Sunday, August 28, 2022

Alexander Clapp Spoils Bullishness About Greece

Alexander Clapp's essay on Greece ("The Rot at the Heart of Greece Is Now Clear for Everyone to See"), published in the NYT on August 22, met with a multitude of reactions. Personally, I thought the essay was excellent and fair but I can understand why the reaction from the Greek side would be less than enthusiastic. One exception to that was The Greek Analyst who published a lengthy thread on Twitter. This was remarkable in as much as The Greek Analyst (73,8K followers) has been extremely bullish on Greece of late.

Since I had been in contact with Alexander Clapp a few years ago, I sent him the following mail about his essay.

Dear Alex,

The key statement in your essay, to me, was the following:

"It is, rather, the unsustainable contradiction between the country Mr. Mitsotakis insists on pitching abroad — an unimpeachably democratic state whose respect for the rule of law and liberal bona fides ought to be rewarded with corporate investments and tourism dollars — and the one he actually presides over.“

That question has been bugging me for quite some time now. I belong to those who were initially overwhelmed by Mr. Mitsotakis: his cosmopolitan demeanor; his superbly eloquent English; the way he handles himself; etc. Watching English interviews with him was always a pleasure. And the trick worked with me because I started believing that a new Golden Age was in Greece’s future. A modernized Western nation where people act rationally, honestly and responsibly. I even wrote a couple of articles in my blog about it.

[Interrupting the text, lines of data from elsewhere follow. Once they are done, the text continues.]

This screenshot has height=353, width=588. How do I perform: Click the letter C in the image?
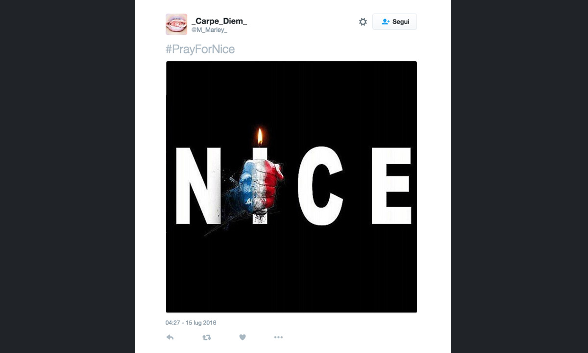coord(319,185)
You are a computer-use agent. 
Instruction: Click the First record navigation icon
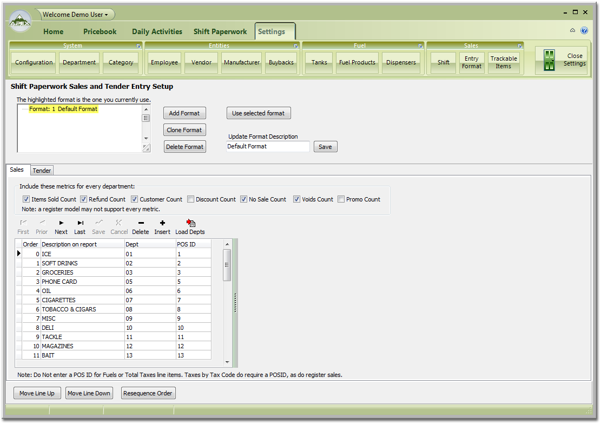23,223
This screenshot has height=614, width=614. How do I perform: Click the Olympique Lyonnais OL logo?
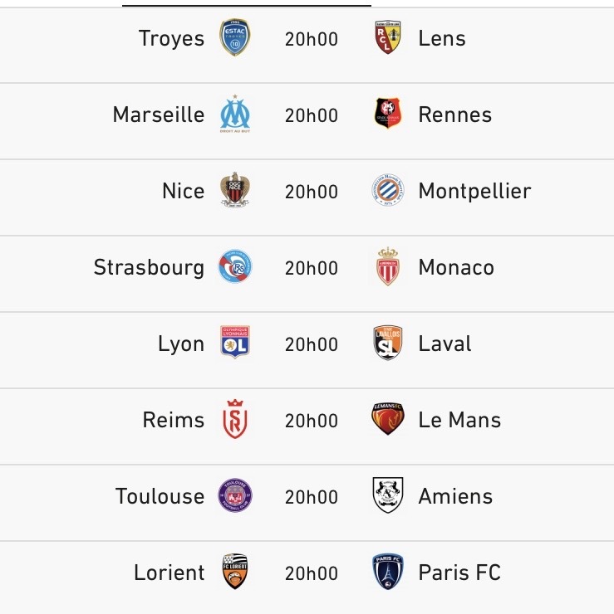point(234,344)
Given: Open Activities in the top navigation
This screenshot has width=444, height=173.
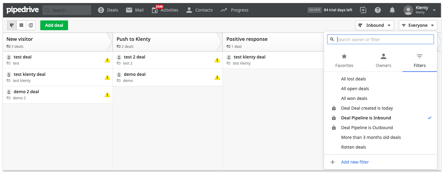Looking at the screenshot, I should 165,10.
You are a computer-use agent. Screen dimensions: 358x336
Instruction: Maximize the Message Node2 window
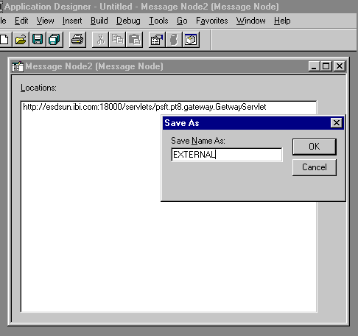(x=326, y=66)
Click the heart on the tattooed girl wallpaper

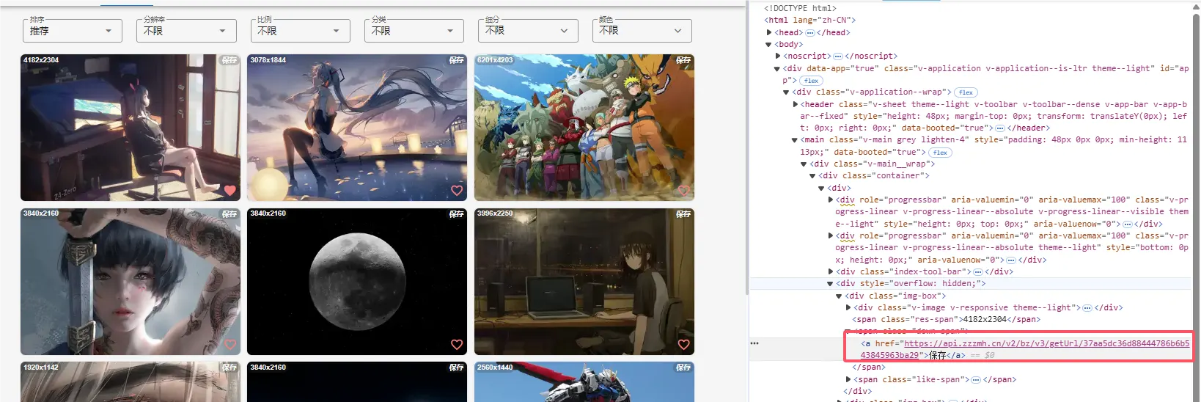[229, 345]
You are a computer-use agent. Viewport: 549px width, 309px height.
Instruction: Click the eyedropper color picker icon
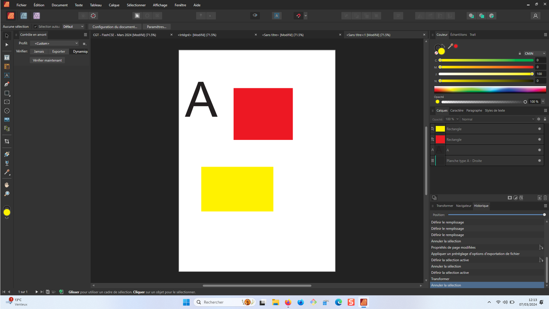pos(450,46)
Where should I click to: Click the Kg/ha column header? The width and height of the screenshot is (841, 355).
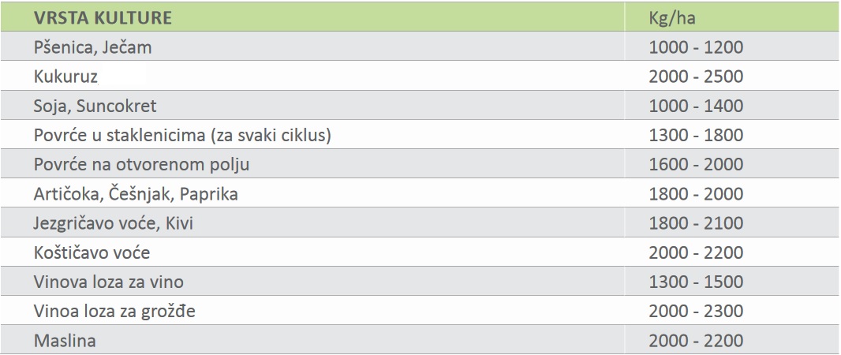[672, 18]
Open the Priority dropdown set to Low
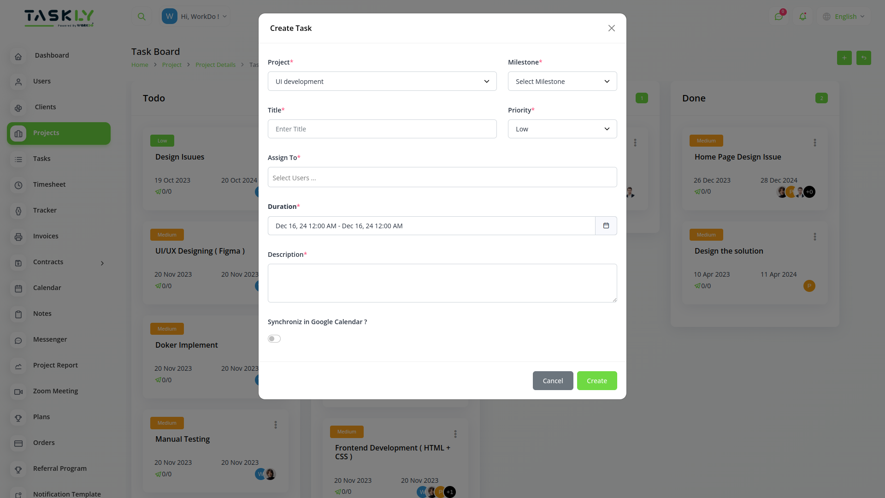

It started with the push-back’s. There is a Greek journalist at DER SPIEGEL (Giorgos Christides) who really seems to detest the current government and whose articles about the push-back’s were accordingly. So I really didn’t take them too seriously (apart from the fact that I have true sympathies for Greece with regard to protecting EU borders). When the EU published its report on FRONTEX, there were proven facts but I still didn’t get overly excited. And then I watched a session of the EU parliament where Mitsotakis was present. A lady (don’t recall from which party) read him the riot act with innumerable facts from the report. I still did not get excited because I expected Mitsotakis to address each fact in his response. Instead, his response was limited to something like „Greece adheres to all laws and international treaties.“ That, I thought, was arrogant.

Then came his visit to the US and his speech before both Houses of Congress. To use that speech for portraying Turkey as an evil empire (even though it is) was not only displaced, in my opinion, but also arrogant. Those issues should be addressed in private discussions but not as a guest of honor before both Houses of Congress. 

And now we have this issue with the wiretapping. I would have expected Mitsotakis to quickly announce the formation of an investigation committee including international experts and even members of the opposition. His actual reaction I found disappointing.

After Greece’s exit from the program in 2018, I wrote a lengthy article summarizing all my experiences of the crisis and concluding that Greece was now truly on the right track and that, therefore, I wouldn’t continue my blog. 

Of late, I have looked at some of the hard facts of Greece (as opposed to the soft PR of Mitsotakis). I have written about Greece’s massive current account deficit and the staggering increase in foreign debt. While I don’t want to spoil the party of a record tourist season, the hard facts are very disappointing. Greece seems to return to being a turntable for money, money entering the country as debt and leaving it as payment for imports and capital flight.

There is one minister, though, who really commands my respect - Kyriakos Pierrakakis. That man seems to be a digital genius. I wish we would have someone like that in Austria!

When I think of all the billions which will flow to Greece out of the EU Recovery Fund, I really get worried. Will that money be wisely spent or will it be wasted (again)?

I hope you are fine and if you get a chance to drop me a line, I would welcome it.

Best regards.


  1. SYRIZA followed a simple fiscal policy: high taxes that lead to high revenues, budget surplus, low growth and low available income for imports. ND changed this policy in 2019 to a new one that includes low taxes that were expected to bring high growth, that would compensate for the losses in revenues. The tax breaks didn't work out as expected. To make things worse, the government decided in 2019 the de-lignitisation of the economy by 2023. A truly disastrous decision, that led the gradual abandonment of the lignite production for the sake of natural gas plants. The price of electricity is now approximately 0.8 € per kWh for households. The government seems unable or unwilling to force the energy companies to limit their profits (while lignite production takes time to resume) and subsidizes energy bills instead. The subsidies are really high (2 billion euros only for September 2022) thus inflicting much pain to the budget.

    There is no doubt that whoever governs after the elections will implement tough austerity measures. Mr. Mitsotakis might still be leading the polls, but, in my opinion, he has lost his dynamic. If he gets reelected, he would be unable to deal with the country's problems.

    1. I saw a statistic today where Greece is No. 1 in Europe as regards energy subsidies with 3,7% of GDP. Austria (2,3%) and Germany (1,7%) are well behind.